Do., 12. Mär · 22:30-23:15 · HR
Levi Strauss und der Stoff der Träume

Die Schneidergattin Annie (Lea van Acken) wird von Mr. Eddy (Roland Koch) ausgebeutet, der in der Erfindung ihres Mannes Jacob (Anton von Lucke) das große Geschäft sieht. Um den allmächtigen „Patron“ auszubooten, sucht Levi (Vincent Redetzki) den Schneider auf, der ihm seit der Atlantiküberfahrt nicht aus dem Kopf gegangen ist.
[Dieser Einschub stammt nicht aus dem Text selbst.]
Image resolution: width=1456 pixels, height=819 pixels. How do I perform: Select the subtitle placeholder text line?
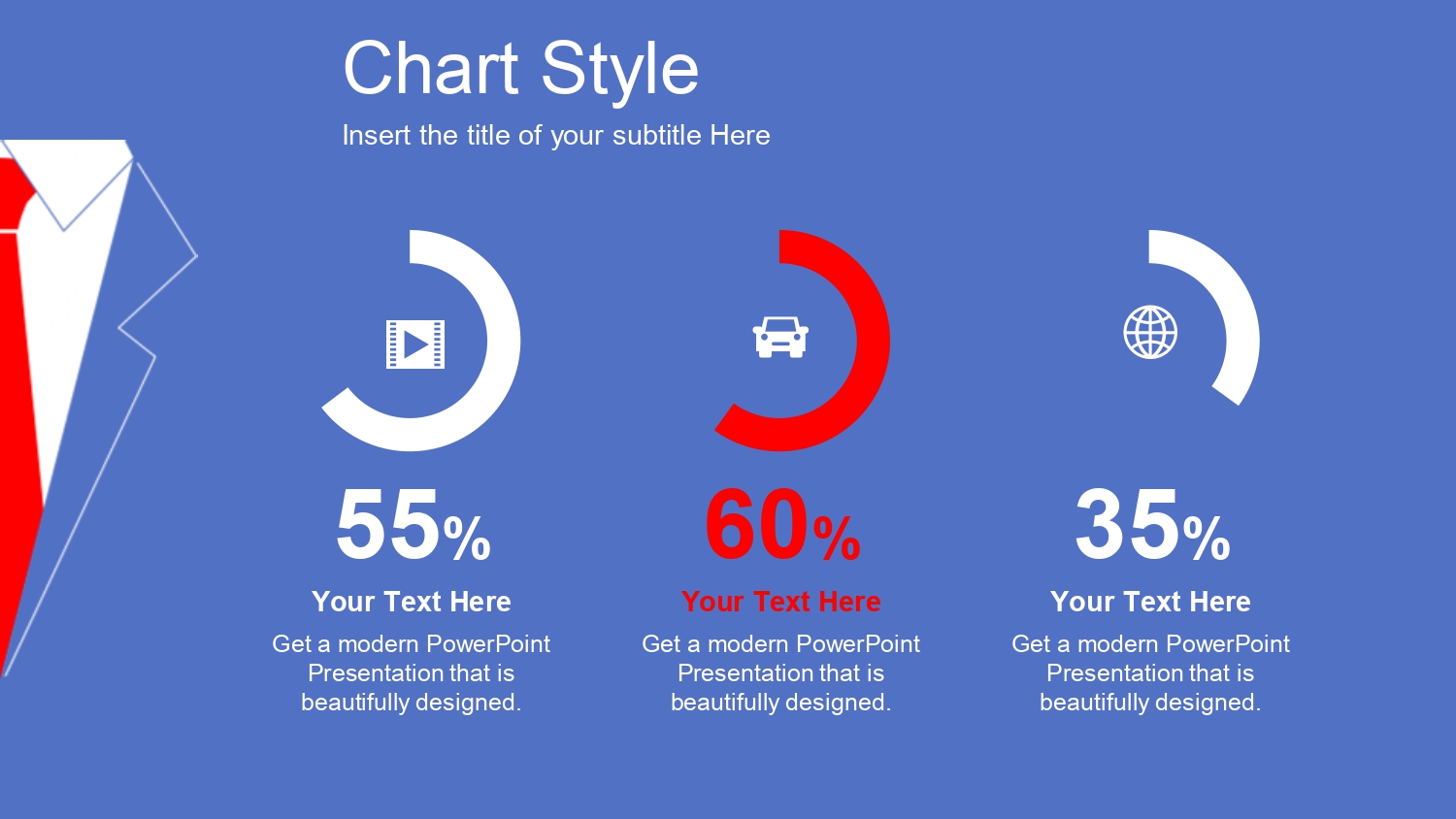click(556, 135)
Gemeinsam möchten sie die robuste Arbeitshose als Patent anmelden. Dabei stoßen die jüdischen Emigranten auf ungeahnten Widerstand, dessen Ursache sie erst herausfinden müssen.

Fr., 13. Mär · 20:15-22:00 · 3sat
Plan A – Was würdest du tun?

Max hat die Grauen des Konzentrationslagers überlebt, aber seine Familie und den Glauben an die Zukunft verloren. Getrieben von Wut und Rache schließt er sich der Jüdischen Brigade an. Die Einheit der Britischen Armee jagt und richtet im Geheimen Nazi-Kriegsverbrecher hin. Als die Brigade abberufen wird und Max nach Palästina auswandern soll, steht er plötzlich vor der Entscheidung: Soll er eher der ehemaligen Partisanin Anna nach Nürnberg folgen? In Nürnberg plant der Schriftsteller und Partisanenführer Abba Kovner eine groß angelegte Racheaktion. Als Max sieht, wie die Deutschen ihre Vergangenheit und ihre Verantwortung ignorieren, radikalisiert er sich. Er schließt sich Kovner an, der die Aktion Nakam plant: die Vergiftung des Trinkwassers in deutschen Großstädten, um möglichst viele Deutsche zu töten. Max findet in der Gruppe zunächst einen neuen Lebenssinn und bereitet die Aktion in Nürnberg vor, indem er sich in ein Wasserwerk als Arbeiter einschleust. Während Kovner ins Ausland geht, um das Gift zu besorgen, wartet Max mit Anna in Nürnberg. Ihm kommen zunehmend Zweifel: Ist das Unternehmen nicht eine Wahnsinnstat? Ein Offizier der Jüdischen Brigade versucht, Max und die Gruppe aufzuhalten.